此时三人正好走到队伍最后,张玄清忽地脚步顿住,转身看着头前队伍冷笑:“走?哪那么容易!他不说规矩吗,咱就按着他们的规矩来!”
孙思邈亦点头道:“无规矩不成方圆,常年在外的人,都知道去一个地方,守一个地方的风俗。既然这里规矩如此,我们又何必特立独行。”
“嘿嘿……”张玄清依旧在冷笑,忽地他神情一肃,郑重回头:“神威,你要记住,这天底下最需要维护的是规矩,同样最可怕的也是规矩。规矩来源于习惯,人只要习惯了一件事,无论好坏,理所当然的就会认为那是对的。所以,如果可能,你一定要尊重任何规矩,但却不要去习惯它、融入它!”
刘神威一愣,眼前张玄清所表现出来的严肃他从未见过。在他记忆中,张玄清是个很随和的人,有时候还很……用他自己的话来说,就是很逗比的那么一个人。所以一直以来,刘神威对张玄清都极为亲切,但行为上却尊重不起来。可今天的张玄清,忽然让他感觉像自己的师父,甚至比师父还要庄严。
他一时间不由认真思索起张玄清的话,规矩、习惯,两个极为普通熟悉的词汇,这时在他眼里却忽然变得特别、陌生起来。
师叔要表达的究竟是什么意思?
刘神威越想眉头皱的越深,越想越想不透,突地,脑海中一道闪电划过:他猛然想起了今年夏天遇到的一件事。
那是一位书生和一位旅者,旅者孤身在外,流离失所,当时太阳正辣,实在饥渴难耐,就上旁边田里摘了个瓜吃。

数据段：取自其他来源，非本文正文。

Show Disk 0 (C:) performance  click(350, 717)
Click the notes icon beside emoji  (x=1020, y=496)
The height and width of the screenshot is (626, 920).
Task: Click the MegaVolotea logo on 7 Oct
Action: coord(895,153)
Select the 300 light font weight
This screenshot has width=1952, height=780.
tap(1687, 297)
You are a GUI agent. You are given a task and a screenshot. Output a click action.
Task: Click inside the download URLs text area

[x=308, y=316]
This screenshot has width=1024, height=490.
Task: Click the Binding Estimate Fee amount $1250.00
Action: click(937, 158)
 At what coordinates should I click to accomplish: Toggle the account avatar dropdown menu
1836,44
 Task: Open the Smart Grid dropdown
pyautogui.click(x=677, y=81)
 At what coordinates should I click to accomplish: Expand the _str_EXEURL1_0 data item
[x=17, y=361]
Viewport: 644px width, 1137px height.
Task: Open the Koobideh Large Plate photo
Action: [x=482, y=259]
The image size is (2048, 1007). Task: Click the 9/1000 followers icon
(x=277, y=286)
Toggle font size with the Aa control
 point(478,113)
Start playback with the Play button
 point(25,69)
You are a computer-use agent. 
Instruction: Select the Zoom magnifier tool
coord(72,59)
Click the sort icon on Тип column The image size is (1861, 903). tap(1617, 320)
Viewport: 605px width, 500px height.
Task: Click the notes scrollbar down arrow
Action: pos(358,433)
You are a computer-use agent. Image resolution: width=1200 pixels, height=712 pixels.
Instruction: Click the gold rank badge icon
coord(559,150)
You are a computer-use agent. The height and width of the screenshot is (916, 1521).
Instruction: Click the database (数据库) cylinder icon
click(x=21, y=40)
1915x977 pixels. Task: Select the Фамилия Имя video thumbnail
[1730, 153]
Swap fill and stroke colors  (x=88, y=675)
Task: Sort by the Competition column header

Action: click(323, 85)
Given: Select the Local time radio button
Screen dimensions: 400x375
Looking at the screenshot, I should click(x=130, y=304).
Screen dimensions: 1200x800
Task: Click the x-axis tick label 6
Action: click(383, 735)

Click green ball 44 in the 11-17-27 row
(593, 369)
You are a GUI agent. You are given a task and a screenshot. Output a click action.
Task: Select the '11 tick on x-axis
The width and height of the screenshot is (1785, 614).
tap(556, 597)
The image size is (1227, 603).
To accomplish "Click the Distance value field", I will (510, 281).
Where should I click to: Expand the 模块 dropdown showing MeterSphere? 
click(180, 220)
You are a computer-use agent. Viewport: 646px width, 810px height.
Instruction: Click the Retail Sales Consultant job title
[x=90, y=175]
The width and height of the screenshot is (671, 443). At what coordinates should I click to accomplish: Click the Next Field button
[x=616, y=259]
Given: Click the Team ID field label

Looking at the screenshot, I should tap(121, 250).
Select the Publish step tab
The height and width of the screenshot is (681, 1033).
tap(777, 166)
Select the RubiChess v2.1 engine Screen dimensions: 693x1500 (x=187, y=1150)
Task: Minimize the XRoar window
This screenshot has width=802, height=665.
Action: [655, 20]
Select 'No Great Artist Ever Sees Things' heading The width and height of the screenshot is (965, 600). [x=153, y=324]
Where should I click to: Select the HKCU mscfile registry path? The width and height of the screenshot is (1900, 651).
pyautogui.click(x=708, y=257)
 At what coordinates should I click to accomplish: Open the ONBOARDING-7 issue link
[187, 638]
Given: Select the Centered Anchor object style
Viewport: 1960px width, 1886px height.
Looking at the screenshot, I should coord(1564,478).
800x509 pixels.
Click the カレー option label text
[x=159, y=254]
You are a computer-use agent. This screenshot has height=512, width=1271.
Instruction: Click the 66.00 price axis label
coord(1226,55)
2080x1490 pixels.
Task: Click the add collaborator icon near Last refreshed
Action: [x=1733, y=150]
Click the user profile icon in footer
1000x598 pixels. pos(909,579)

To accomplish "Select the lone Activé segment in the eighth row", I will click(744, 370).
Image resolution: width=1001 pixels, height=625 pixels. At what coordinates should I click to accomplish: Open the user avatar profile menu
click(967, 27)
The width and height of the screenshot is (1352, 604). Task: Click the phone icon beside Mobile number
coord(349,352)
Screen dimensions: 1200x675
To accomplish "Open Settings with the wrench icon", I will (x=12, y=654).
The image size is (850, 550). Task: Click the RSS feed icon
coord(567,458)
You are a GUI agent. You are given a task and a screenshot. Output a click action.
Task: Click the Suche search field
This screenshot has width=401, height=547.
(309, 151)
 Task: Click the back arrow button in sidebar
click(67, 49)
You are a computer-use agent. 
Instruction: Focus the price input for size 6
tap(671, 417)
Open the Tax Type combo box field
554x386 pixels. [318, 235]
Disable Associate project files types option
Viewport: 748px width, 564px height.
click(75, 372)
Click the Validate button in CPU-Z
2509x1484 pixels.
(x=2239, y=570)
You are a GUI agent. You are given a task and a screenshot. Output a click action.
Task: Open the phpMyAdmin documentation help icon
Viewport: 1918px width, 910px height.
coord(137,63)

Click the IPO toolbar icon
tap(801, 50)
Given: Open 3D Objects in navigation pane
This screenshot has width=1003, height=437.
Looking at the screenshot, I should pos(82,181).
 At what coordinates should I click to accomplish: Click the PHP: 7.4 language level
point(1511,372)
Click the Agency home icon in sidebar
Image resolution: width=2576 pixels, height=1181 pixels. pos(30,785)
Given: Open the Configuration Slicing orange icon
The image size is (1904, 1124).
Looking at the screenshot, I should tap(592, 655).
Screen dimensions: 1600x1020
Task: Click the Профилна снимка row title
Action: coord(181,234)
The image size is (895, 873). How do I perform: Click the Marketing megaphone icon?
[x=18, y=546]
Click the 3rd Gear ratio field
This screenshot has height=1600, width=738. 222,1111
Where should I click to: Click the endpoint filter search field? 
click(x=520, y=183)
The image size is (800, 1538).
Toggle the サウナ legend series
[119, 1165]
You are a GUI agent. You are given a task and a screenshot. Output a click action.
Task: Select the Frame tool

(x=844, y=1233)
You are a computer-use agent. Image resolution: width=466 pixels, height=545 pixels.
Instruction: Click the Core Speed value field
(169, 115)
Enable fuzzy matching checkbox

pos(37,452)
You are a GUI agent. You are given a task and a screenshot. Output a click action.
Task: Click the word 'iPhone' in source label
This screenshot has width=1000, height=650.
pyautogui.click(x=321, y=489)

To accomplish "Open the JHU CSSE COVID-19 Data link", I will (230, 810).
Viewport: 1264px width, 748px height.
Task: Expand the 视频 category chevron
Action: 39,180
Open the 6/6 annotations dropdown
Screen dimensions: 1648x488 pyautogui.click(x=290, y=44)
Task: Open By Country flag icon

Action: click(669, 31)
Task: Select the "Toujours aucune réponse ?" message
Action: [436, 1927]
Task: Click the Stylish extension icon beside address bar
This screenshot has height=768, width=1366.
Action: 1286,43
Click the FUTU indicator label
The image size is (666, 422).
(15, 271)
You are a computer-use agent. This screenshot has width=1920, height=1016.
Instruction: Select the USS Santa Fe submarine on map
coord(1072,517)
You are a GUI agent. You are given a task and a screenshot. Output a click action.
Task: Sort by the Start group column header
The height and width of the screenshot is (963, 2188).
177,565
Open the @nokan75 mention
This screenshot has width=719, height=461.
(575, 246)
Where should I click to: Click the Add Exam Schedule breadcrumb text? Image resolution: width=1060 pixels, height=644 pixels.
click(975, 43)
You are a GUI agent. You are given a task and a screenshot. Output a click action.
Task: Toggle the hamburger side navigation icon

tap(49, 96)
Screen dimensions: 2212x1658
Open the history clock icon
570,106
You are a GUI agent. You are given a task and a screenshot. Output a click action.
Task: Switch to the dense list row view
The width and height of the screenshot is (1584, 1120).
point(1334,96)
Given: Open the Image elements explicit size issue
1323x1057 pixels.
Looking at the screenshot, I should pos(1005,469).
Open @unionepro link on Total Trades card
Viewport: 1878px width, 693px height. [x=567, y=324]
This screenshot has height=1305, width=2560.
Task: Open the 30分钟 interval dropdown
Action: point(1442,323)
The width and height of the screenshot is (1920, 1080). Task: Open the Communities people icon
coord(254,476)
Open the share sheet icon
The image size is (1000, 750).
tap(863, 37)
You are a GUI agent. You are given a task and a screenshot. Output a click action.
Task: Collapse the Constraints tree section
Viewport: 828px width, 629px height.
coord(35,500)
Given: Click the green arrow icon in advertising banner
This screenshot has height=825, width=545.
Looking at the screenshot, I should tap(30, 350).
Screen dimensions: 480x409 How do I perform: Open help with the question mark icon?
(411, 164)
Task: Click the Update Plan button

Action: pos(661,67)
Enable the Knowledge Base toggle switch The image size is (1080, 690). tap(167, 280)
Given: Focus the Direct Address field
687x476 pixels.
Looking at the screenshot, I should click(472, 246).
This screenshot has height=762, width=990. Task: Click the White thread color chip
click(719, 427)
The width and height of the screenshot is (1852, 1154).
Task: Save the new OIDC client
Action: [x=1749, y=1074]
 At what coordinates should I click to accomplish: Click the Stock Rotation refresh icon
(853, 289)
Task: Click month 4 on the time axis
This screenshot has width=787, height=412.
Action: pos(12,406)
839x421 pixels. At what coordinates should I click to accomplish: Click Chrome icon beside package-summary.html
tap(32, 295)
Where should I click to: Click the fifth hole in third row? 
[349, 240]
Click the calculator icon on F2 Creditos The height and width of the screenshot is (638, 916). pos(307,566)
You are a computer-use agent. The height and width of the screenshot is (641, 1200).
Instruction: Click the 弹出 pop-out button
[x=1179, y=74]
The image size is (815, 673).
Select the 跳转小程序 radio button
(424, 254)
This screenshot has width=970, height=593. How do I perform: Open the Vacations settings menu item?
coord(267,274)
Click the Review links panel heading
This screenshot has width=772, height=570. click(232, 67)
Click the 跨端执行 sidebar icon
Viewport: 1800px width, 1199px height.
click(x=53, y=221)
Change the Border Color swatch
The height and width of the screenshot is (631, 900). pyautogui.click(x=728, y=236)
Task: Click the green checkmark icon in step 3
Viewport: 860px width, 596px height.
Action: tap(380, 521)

此事正巧被一书生看见,立即斥责他不该偷窃。旅者则说,仨瓜俩枣不算偷,自己只是充饥解渴。书生则说,不告而取谓之窃,无论你有什么理由,偷了就是偷了,偷盗就是不对。
两人一个从人情世故出发,一个从道德礼法出发,看似都对。当时刘神威也是那么以为的,一会儿偏向这边,一会儿偏向那边,反正觉得他们说的都有道理。但这时候再一想,又觉得他们都不对。
旅者讲仨瓜俩枣不算偷,确实,古人民风淳朴,遇见为难的,都想帮一帮。你摘他一个瓜吃,他不仅不生气,看你可怜,没准还能再送你个。但也有那不想帮的啊!
有人会说,吝啬到见死不救的人不值得同情,但三瓜俩枣也是财产,也是人家劳动所得,你凭什么窃取别人的劳动成果?人家凭什么就必须要同情你?就因为你可怜?说不定人家还以为你是骗子呢!
可反过来讲,天贵地贵,生命最贵。以道德礼法约束一个快要饿死的人,本来就不是一件很道德的事。旅者一没杀人、二没放火,不过是偷个瓜补充营养体力,这样就触碰到道德了?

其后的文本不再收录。